In any given freemium user base, small-office/home-office (1 to 20 employee shops) users tend to be a few times larger in size than true SMB customer (20 to 500 employees). Most of these SOHO customers remain unpaid evangelists. A few of these customers grow into SMBs and become paying customers - they cross the dashed line in this diagram. But most paying users for freemium services are SMBs.
While these mechanics may be well known, there are three counterintuitive things about the SMB SaaS model.
Below is a bar chart showing the number of employees working in businesses by size of employees using data from the US Census. While there are nearly 5M SOHOs in the US and only about 1M SMBs, there are twice as many employees in the SMB segment than in the SOHO segment, 38M in SMB and 21M in SOHO.
For any business charging on a per seat model, this means the SMB market is about twice as large as the SOHO market.
Despite the typically lower conversion rates and smaller business opportunity of SOHOs, SOHOs are critical in SMB SaaS success.

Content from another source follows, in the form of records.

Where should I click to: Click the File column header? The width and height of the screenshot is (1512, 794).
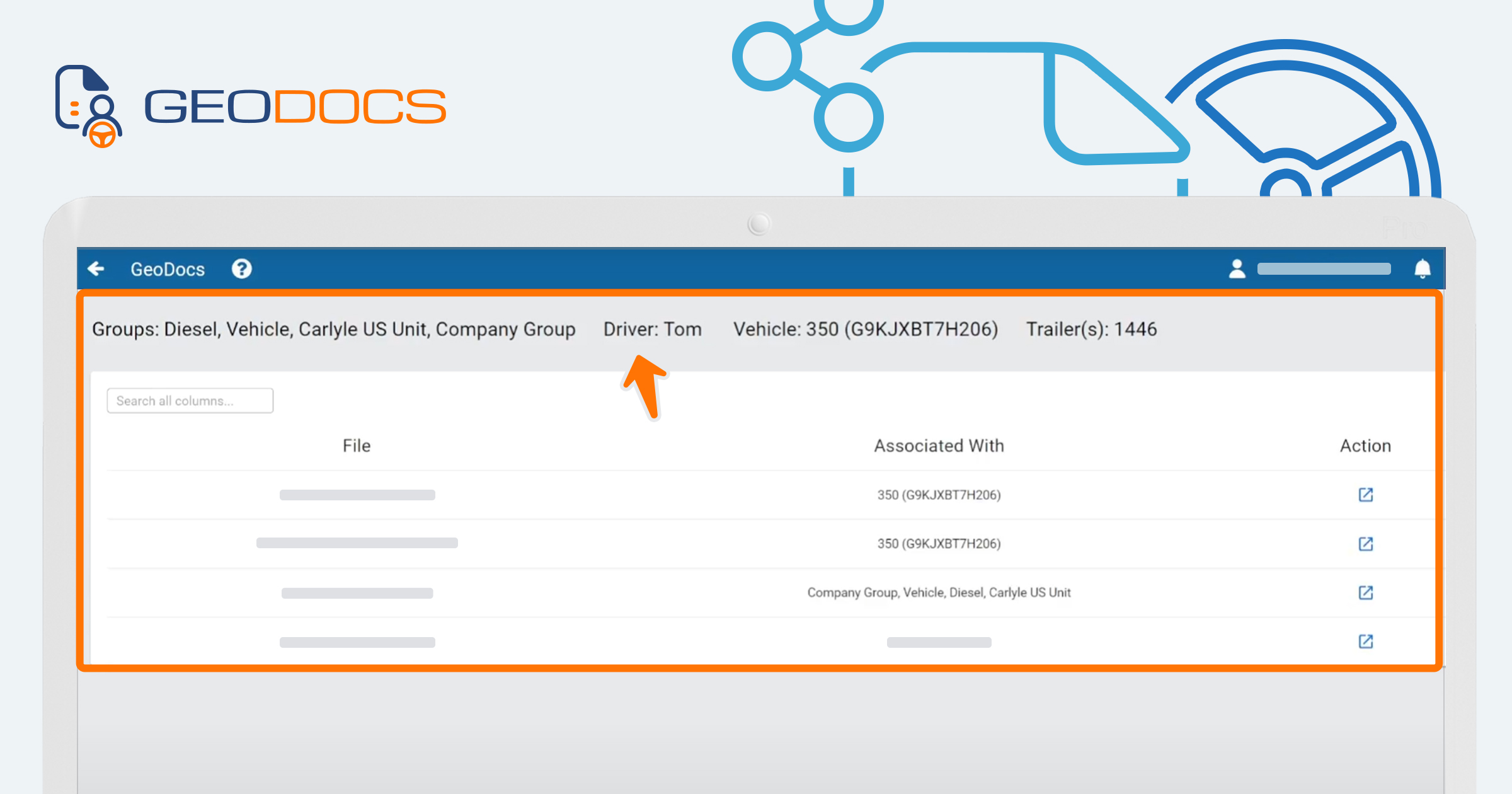[357, 446]
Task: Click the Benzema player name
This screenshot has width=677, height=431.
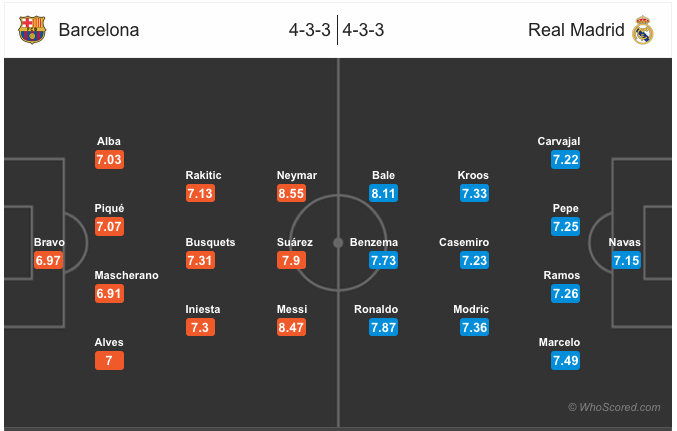Action: (x=374, y=242)
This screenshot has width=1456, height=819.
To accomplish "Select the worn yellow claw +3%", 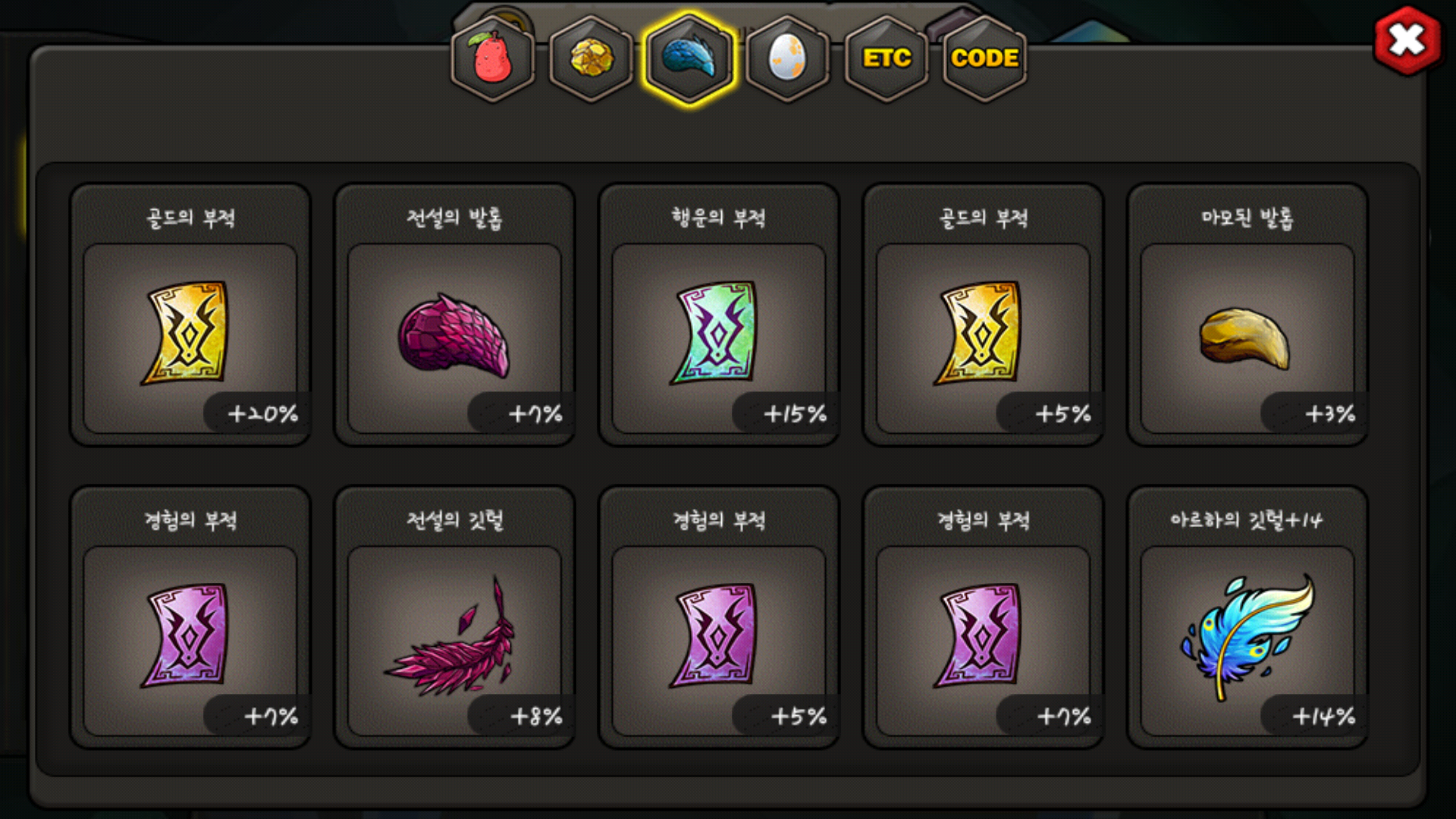I will point(1247,315).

They are the word-of-mouth marketing force that blogs and tweets and drives mobile app store volume to boost chart rankings and tells their friends about this great free product they are using to solve their problem.
In traditional software businesses, the enterprise sales team hunts. They acquire leads, cold call, and push customers to convert. Their counterparts, the inside sales team, nurture and cultivate these relationships to prevent churn and grow revenue through up-sell.
Freemium businesses reverse the roles. The inside sales team fields the freemium leads from free user base, make the cold calls and push the customers to convert. The enterprise sales team looks for multiple teams within the same company paying separately, builds a relationship and grows revenue through up-sell, helping their customers grow.
While SMB SaaS business may seem like traditional software businesses scaled down, they aren’t. The SMB and SOHO markets require a wholly new marketing approach that may seem counterintuitive at first, but when implemented well, can build very large businesses.